== Segment start ==
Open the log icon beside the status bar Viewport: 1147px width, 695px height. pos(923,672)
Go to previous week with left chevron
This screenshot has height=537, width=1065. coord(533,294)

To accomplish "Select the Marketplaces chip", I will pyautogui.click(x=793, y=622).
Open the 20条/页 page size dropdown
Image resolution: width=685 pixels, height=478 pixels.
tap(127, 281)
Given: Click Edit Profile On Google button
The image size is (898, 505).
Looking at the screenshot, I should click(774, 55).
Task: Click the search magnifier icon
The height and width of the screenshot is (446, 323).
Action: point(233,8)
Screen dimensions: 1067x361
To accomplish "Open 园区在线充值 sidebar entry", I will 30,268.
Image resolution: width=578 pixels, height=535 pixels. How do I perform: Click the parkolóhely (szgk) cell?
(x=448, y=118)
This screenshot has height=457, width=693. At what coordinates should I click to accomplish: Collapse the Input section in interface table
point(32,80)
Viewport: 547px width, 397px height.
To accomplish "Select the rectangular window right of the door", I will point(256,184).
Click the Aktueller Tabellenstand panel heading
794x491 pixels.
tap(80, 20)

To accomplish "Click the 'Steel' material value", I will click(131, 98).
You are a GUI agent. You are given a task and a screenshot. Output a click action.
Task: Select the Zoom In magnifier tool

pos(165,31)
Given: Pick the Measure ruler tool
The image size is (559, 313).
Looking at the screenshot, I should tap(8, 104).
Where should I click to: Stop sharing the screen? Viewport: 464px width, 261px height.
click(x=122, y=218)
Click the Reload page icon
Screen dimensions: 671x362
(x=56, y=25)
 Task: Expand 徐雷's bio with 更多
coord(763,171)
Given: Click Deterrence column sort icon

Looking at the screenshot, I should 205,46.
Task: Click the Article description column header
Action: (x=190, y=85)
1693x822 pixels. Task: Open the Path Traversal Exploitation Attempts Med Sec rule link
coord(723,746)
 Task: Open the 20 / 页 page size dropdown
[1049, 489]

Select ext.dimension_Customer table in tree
== Segment end ==
All the entries above must be repeated exactly as they were given.

Open the log icon beside the status bar Viewport: 1147px width, 695px height. pos(923,672)
Go to previous week with left chevron
This screenshot has height=537, width=1065. coord(533,294)

To accomplish "Select the Marketplaces chip", I will pyautogui.click(x=793, y=622).
Open the 20条/页 page size dropdown
Image resolution: width=685 pixels, height=478 pixels.
tap(127, 281)
Given: Click Edit Profile On Google button
The image size is (898, 505).
Looking at the screenshot, I should click(774, 55).
Task: Click the search magnifier icon
The height and width of the screenshot is (446, 323).
Action: point(233,8)
Screen dimensions: 1067x361
To accomplish "Open 园区在线充值 sidebar entry", I will 30,268.
Image resolution: width=578 pixels, height=535 pixels. How do I perform: Click the parkolóhely (szgk) cell?
(x=448, y=118)
This screenshot has height=457, width=693. At what coordinates should I click to accomplish: Collapse the Input section in interface table
point(32,80)
Viewport: 547px width, 397px height.
To accomplish "Select the rectangular window right of the door", I will point(256,184).
Click the Aktueller Tabellenstand panel heading
794x491 pixels.
tap(80, 20)

To accomplish "Click the 'Steel' material value", I will click(131, 98).
You are a GUI agent. You are given a task and a screenshot. Output a click action.
Task: Select the Zoom In magnifier tool

pos(165,31)
Given: Pick the Measure ruler tool
The image size is (559, 313).
Looking at the screenshot, I should tap(8, 104).
Where should I click to: Stop sharing the screen? Viewport: 464px width, 261px height.
click(x=122, y=218)
Click the Reload page icon
Screen dimensions: 671x362
(x=56, y=25)
 Task: Expand 徐雷's bio with 更多
coord(763,171)
Given: Click Deterrence column sort icon

Looking at the screenshot, I should 205,46.
Task: Click the Article description column header
Action: (x=190, y=85)
1693x822 pixels. Task: Open the Path Traversal Exploitation Attempts Med Sec rule link
coord(723,746)
 Task: Open the 20 / 页 page size dropdown
[1049, 489]

Select ext.dimension_Customer table in tree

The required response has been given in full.